Poor Wee Paul Ryan
Posted on | April 11, 2018 | Comments Off on Poor Wee Paul Ryan
by Smitty
So the Speaker is ejecting. Along with guys like Trey Gowdy. Podhoretz is a doom-peddler, all emphasis mine:
John Boehner, his predecessor, quit rather than suffer through a challenge from the bomb throwers in the Republican House conference. There’s no precedent for this in American history. The Speakership has been one of the most powerful offices in the world. Now it’s apparently more agony than ecstasy for a Republican. It’s true Ryan never wanted the job, but power is usually its own reward. The problem is that the job is far less powerful than it ever was before. The nature of the Tea Party and post-Tea Party GOP caucus is so fundamentally anti-institutional that the prerogatives of leadership are nothing now in the GOP.
So. Jolly. What? There is nothing in the Constitution about these political parties that have put this country in debt well past the power of humans to imagine it. The US debt clock rolls on. The purported tax cut probably helped someone somewhere, I suppose. I broke even.
Ryan’s decision suggests he and others have seen enough internal data to know their capacity to hold their 23-seat majority is slipping away.
Really. The economy up; unemployment down; the U.S. making headway on foreign policy; I guess ejecting at the top of the game makes some twisted sense. It’s certainly easier than heeding the Tea Parties and doing any hard work to, you know, reform anything!
The bitter irony here is that the Tea Party–whose ab nihilo existence began the Republican resurgence in the House and Senate, and whose anti-Establishment ethos was the precursor to Trump–was obsessed with the idea that Barack Obama was breaking the bank, and rightly so. Now, the Tea Party forms the hard schist of the Republican base, and it’s clearly decided not to hold Trump accountable for his stewardship of budgetary matters. That means their concern for the issue is now just a vague talking point every once in a while.

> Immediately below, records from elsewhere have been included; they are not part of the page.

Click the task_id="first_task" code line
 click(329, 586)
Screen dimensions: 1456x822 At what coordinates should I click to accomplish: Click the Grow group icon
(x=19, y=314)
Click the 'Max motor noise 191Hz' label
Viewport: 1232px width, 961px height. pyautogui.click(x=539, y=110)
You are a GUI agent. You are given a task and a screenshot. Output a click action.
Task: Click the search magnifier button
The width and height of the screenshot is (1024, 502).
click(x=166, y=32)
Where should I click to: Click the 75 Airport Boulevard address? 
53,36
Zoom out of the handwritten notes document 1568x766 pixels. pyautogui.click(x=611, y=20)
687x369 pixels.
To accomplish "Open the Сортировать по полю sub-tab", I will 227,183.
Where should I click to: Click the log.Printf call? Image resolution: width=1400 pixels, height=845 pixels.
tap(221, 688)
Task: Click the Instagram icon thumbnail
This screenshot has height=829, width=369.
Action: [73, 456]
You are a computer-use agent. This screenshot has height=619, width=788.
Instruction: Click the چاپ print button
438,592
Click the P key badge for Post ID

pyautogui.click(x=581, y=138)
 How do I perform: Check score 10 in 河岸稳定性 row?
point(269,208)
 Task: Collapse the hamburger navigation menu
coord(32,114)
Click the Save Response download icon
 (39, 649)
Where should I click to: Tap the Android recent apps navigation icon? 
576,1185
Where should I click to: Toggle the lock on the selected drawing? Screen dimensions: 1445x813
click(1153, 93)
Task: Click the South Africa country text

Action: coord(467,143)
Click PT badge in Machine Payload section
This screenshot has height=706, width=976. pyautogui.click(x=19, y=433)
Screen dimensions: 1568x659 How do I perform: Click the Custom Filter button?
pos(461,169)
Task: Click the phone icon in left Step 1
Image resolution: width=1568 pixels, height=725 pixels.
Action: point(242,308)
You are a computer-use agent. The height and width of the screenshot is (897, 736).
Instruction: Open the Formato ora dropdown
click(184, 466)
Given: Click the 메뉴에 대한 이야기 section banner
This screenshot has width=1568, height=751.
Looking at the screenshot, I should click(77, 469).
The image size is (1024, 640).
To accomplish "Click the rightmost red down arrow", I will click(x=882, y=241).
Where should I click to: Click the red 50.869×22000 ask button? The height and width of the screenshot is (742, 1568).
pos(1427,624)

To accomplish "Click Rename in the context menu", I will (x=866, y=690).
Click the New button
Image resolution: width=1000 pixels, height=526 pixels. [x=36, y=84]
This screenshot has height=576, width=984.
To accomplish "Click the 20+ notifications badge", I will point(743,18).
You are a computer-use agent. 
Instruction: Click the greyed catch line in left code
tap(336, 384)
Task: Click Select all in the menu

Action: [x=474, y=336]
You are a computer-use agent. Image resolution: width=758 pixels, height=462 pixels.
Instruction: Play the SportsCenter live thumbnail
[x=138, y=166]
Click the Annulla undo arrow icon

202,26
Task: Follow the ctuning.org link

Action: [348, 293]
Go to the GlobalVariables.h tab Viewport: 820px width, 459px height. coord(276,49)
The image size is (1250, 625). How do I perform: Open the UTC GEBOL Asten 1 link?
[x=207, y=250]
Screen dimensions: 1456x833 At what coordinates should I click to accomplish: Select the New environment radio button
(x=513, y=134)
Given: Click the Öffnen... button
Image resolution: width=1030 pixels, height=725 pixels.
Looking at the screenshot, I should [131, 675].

It remains to be seen if the Tea Parties don’t conclude that the New York billionaire elected on the Republican ticket, alongside Ryan’s RINO Rangers that served the recent budget steamer aren’t, essentially, a copy of the Carter-era Democrat party. Especially in light of Ryan’s non-commitment to winning in November.
If the House has become an inhospitable place for a Paul Ryan, who actually cared about national matters more pressing than his next Fox appearance, then woe betide us all.
The sun has set on the Progressive Era. Social Media killed it. The time has come for our national come-to-Beevis moment, when we ask ourselves if the Progressive nannyism of the last century is still required.
All of the worshippers of Baal-Progress, turning the future into power for themselves and debt for their grandchildren, are cordially invited to join Ryan in heading for the exit.